Jetzt kommt aber der Teil, der mich wütend gemacht hat:

die junge Frau findet ihren Traumjob in einer Zeitung. Die Stellenbeschreibung passt auf all ihre Qualifikationen und Neigungen, die Vergütung ist nahezu überdurchschnittlich und der Job selbst ist krisenfest (Landesministerium), wenn auch befristet.  Natürlich bewirbt sich die junge Frau und hat tatsächlich Erfolg: nach dem Bewerbungsgespräch teilt der Personalchef der jungen Frau am nächsten Tage mit, dass man sich für sie entschieden hätte. Sie solle doch aber noch schnell die Verträge ‚rüberfaxen, die sie mit der Uni geschlossen hat. Und jetzt wird’s wirklich fies: die mit der Uni beschlossenen Verträge (wie gesagt: alle befristet) würden die junge Frau dazu berechtigen, eine unbefristete Stelle beim Bundesland einzuklagen…so natürlich auch bezogen auf die angebotene Stelle. Aufgrund dieser Rechtslage (vielleicht kann mir ein Kommentarschreiber die Grundlage nennen…ich bin gerade ziemlich faul) wird der jungen Frau doch noch abgesagt. Auch auf die Beteuerungen hin, sie würde sogar eine schriftliche Klageverzichtserklärung abgeben, nur um den Job haben zu können, lässt den Personalchef nicht erweichen. Der gute Mann macht auch nur seinen Job, klar. Aber warum gibt es bei diesem Gesetz, dass ja den Arbeitnehmer eigentlich vor unseriösen Abspeisungen seitens des Arbeitgebers mit kurzbefristeten Verträgen schützen soll, kein Schlupfloch? Warum wird die junge Frau bestraft, nur weil sie keine Sozialleistungen in Anspruch nehmen wollte und wissenschaftliche Arbeit geleistet hat?Ich verstehe es nicht. Abgesehen vom materiellen Schaden, den die Frau nun verschmerzen muss, gibt es sicherlich auch einen immateriellen Schaden in Form von tiefer Frust. Eine Stelle, die derartig optimal, ja fast maßgeschneidert für eine junge Frau ist, wird ihr entsagt, weil sie arbeitstüchtig ist.
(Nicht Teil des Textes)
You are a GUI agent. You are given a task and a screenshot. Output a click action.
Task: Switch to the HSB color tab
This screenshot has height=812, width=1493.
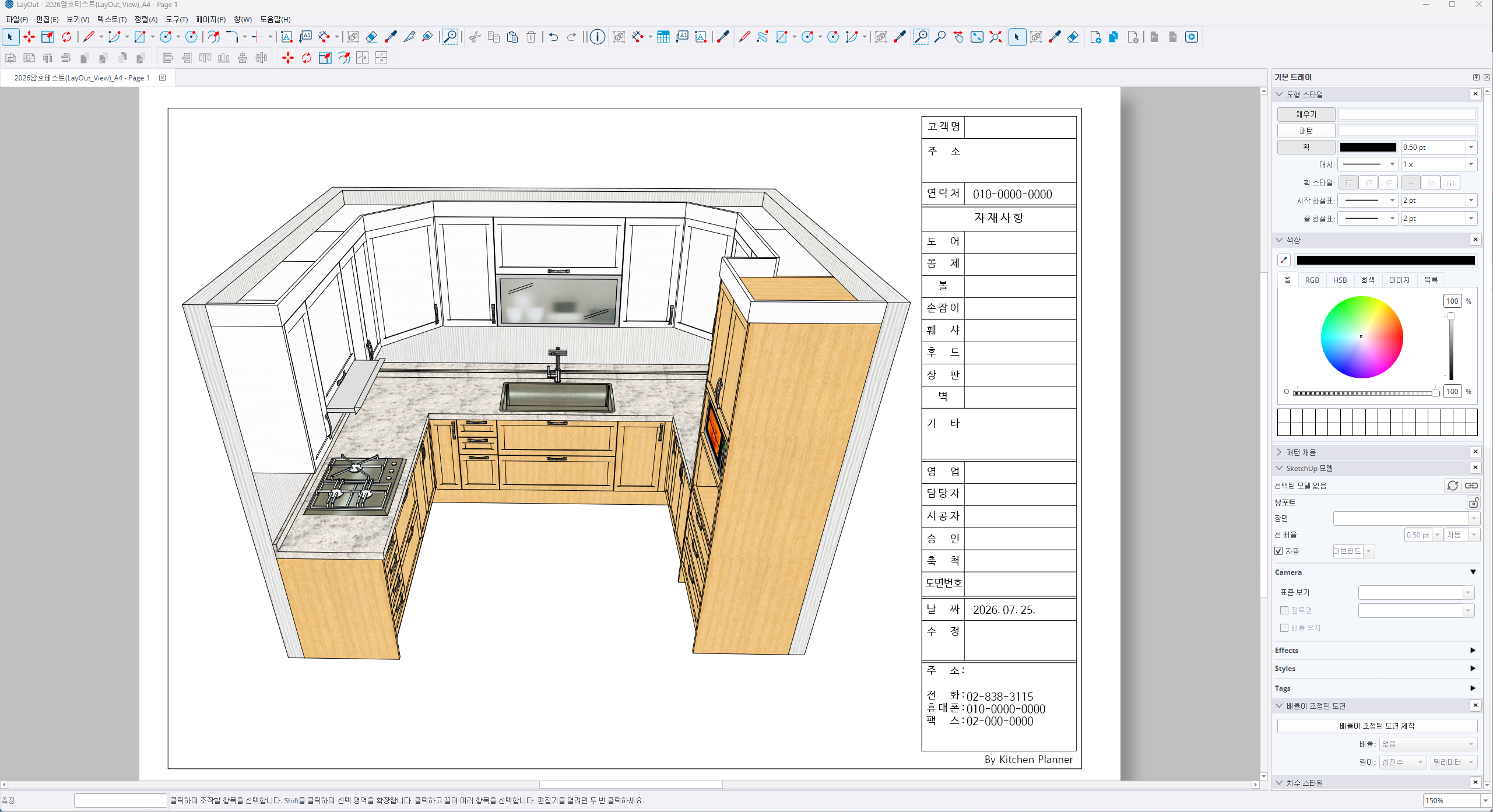(1340, 280)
Ich kann gar nicht sagen, wie viele Flüche, Kraftausdrücke und sonstiger Quatsch mir entfleucht sind, als ich von diesem Vorfall gehört habe. Es bestätigt sich mir nur eins: die Gesetzgeber sind meist zu faul, Gesetze richtig zu durchdenken UND/ODER mental einfach nicht mit der Alltagsrealität eines Normalbürgers verbunden.